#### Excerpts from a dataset
▬▬▬▬▬▬▬▬▬▬

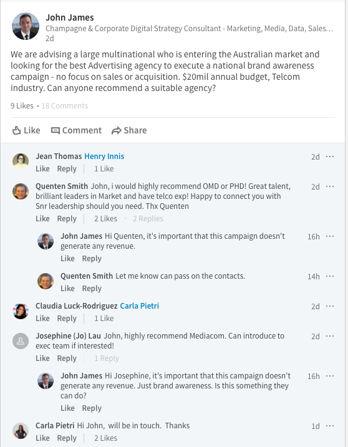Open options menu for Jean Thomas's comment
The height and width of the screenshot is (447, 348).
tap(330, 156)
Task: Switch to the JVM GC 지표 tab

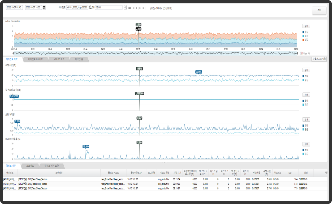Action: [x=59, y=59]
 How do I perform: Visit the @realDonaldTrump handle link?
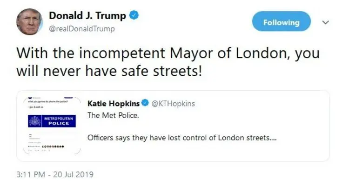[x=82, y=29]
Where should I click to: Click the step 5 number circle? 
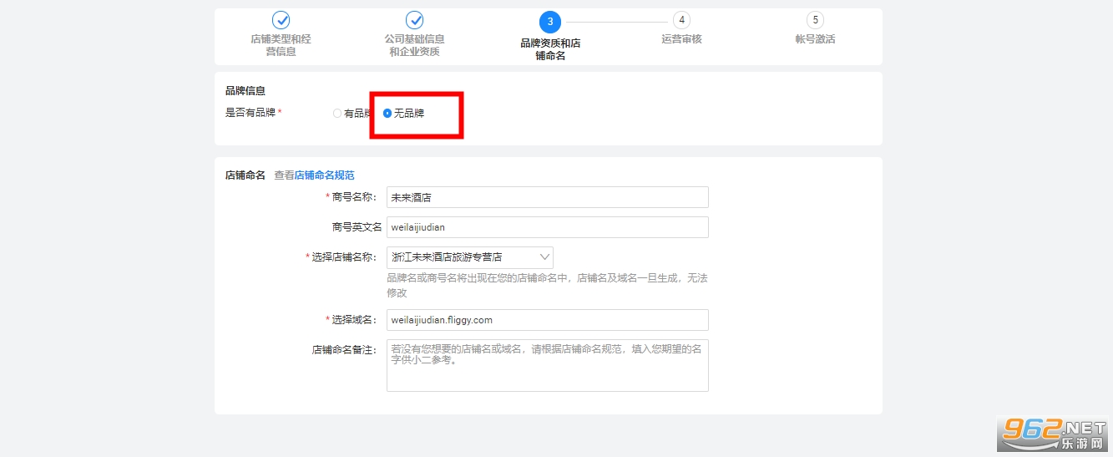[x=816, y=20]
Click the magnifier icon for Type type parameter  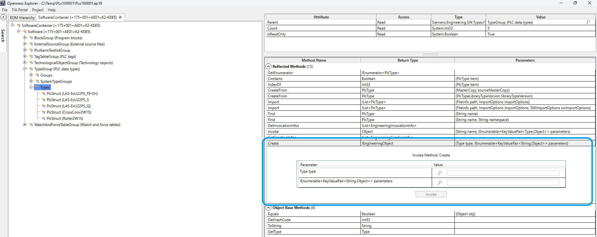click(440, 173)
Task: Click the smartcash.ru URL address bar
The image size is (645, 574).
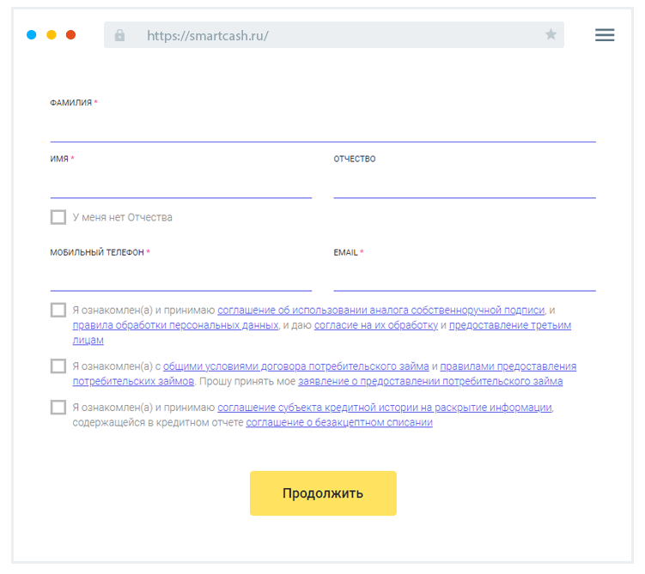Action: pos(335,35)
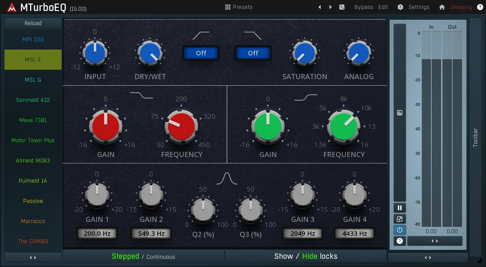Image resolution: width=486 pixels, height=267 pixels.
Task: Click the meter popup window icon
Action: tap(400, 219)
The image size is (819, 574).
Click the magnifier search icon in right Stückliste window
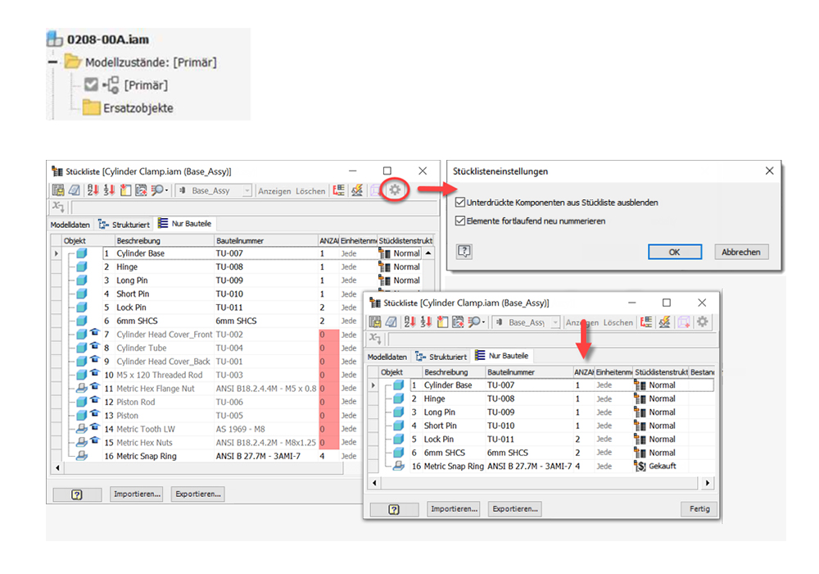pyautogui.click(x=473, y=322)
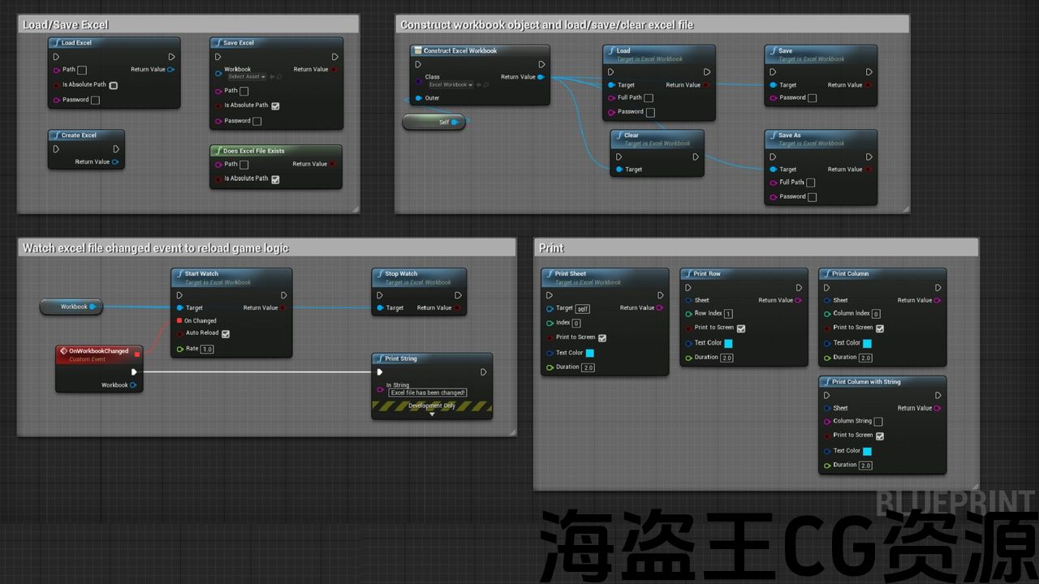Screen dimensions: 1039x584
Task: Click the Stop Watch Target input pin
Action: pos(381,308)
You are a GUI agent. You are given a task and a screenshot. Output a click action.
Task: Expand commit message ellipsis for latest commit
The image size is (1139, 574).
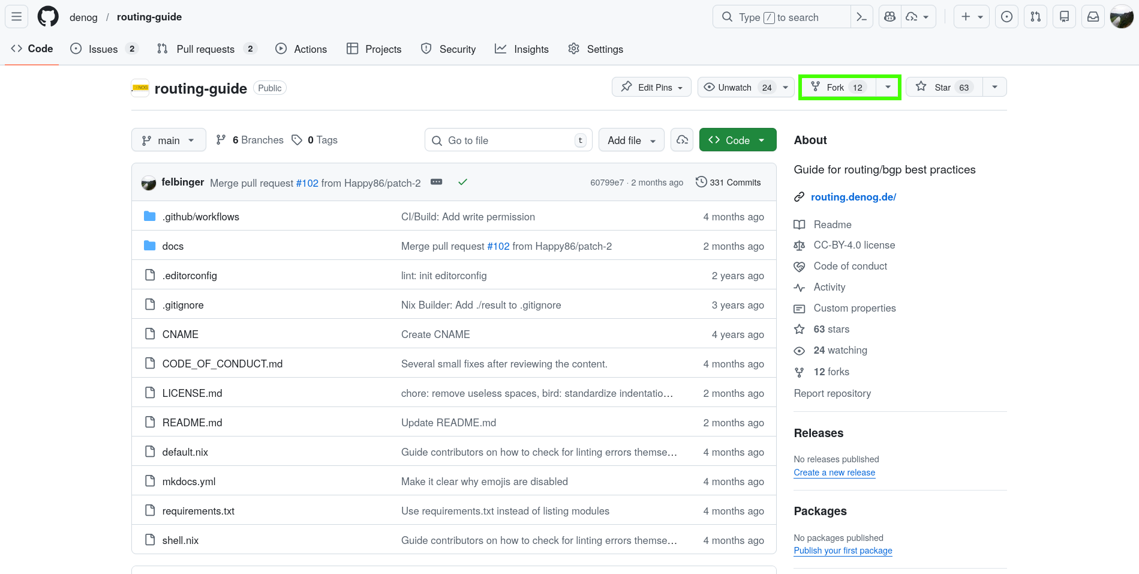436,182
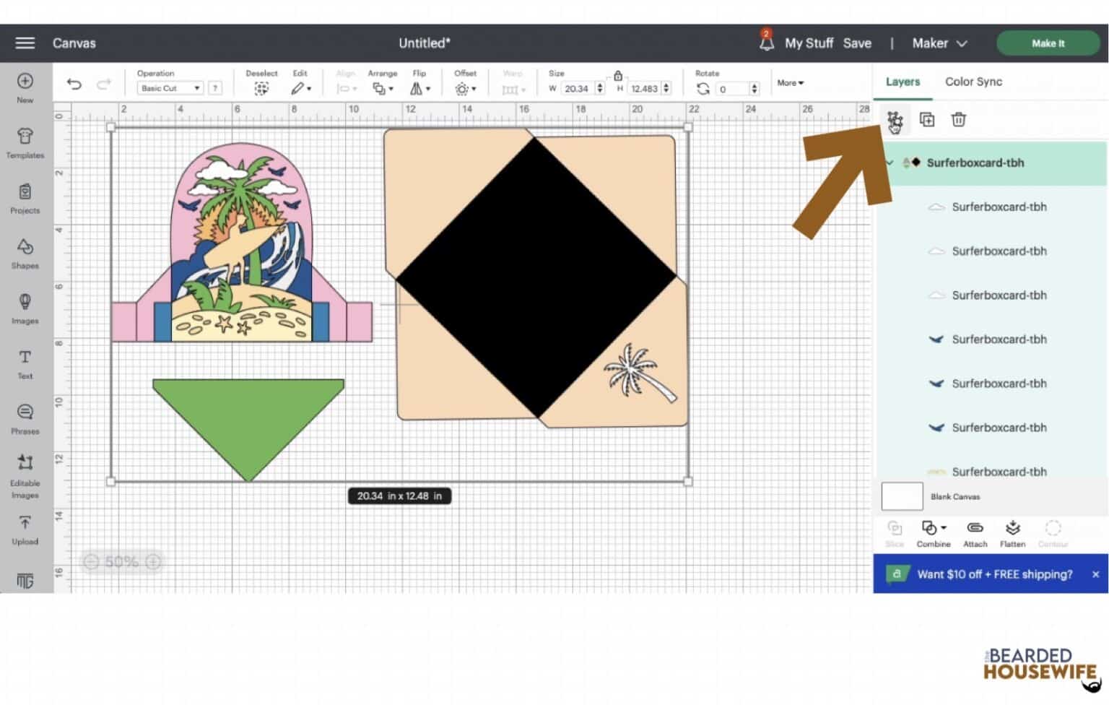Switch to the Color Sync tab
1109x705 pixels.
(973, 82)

▬▬▬▬▬▬▬▬▬▬

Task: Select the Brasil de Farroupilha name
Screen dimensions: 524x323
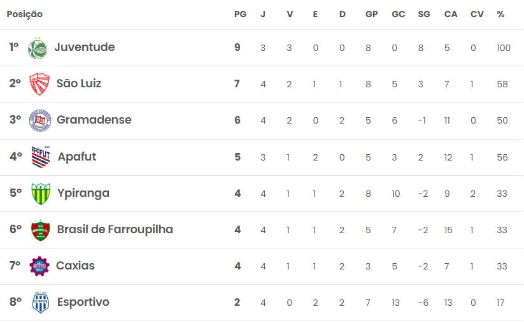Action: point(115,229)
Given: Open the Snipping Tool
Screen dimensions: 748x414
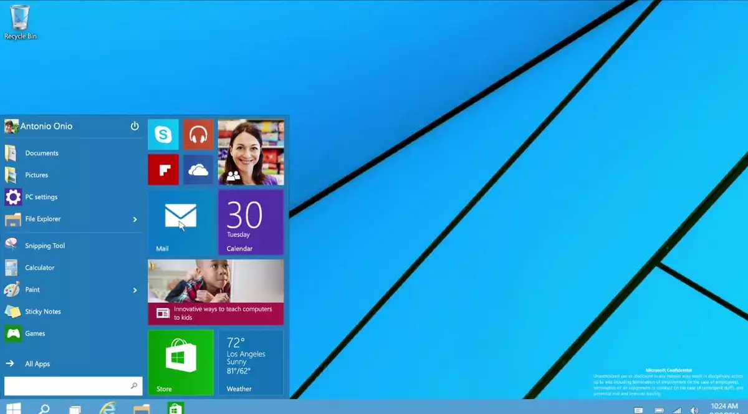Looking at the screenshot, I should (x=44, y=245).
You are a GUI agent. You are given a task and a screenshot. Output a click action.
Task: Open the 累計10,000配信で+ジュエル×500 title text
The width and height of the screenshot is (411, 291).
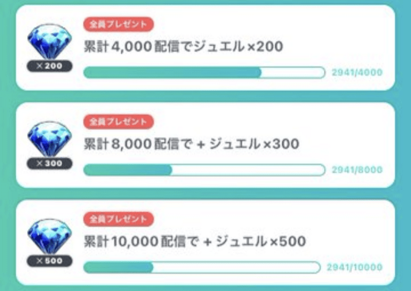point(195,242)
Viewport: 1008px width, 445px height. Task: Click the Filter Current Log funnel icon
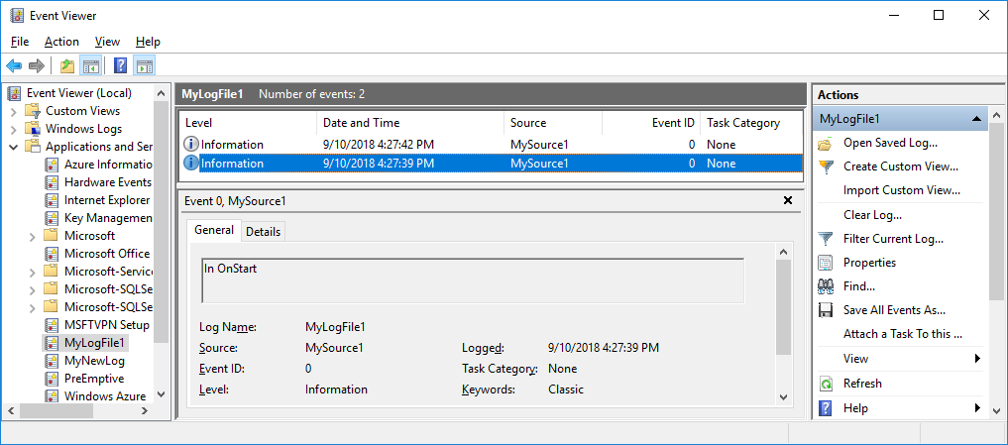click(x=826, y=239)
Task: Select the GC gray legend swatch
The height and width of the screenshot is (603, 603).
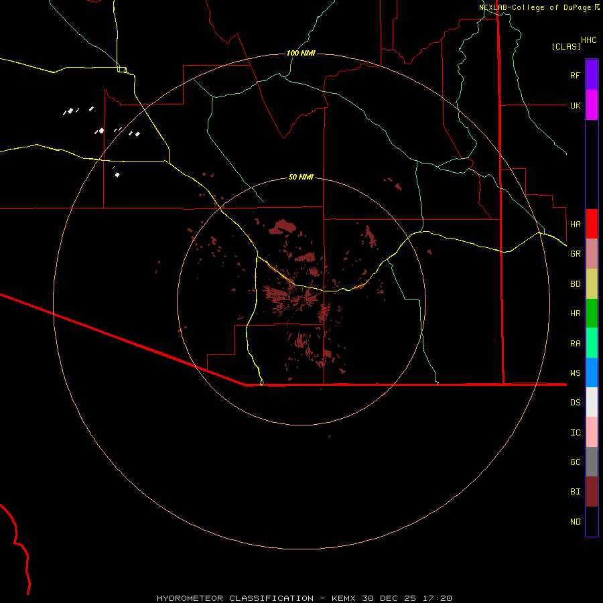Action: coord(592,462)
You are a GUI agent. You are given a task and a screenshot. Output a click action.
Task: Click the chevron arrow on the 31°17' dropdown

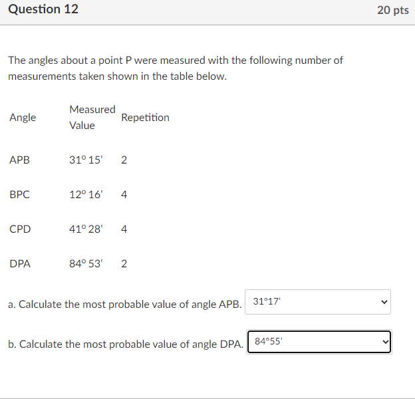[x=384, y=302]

▬▬▬▬▬▬▬▬▬▬

Write out exactly the run of lines above that starts at the line containing "The image size is (645, 574)." and ends at the line containing "Task: Expand commit". Include both, and leave the pictures out.

The image size is (645, 574).
Action: pos(335,35)
Image resolution: width=486 pixels, height=267 pixels.
Task: Click the meter popup window icon
Action: tap(400, 219)
The image size is (819, 574).
Click the magnifier search icon in right Stückliste window
pyautogui.click(x=473, y=322)
Screen dimensions: 1039x584
Task: Click the Stop Watch Target input pin
Action: pos(381,308)
You are a GUI agent. You are given a task and a screenshot. Output a click action.
Task: Expand commit message ellipsis for latest commit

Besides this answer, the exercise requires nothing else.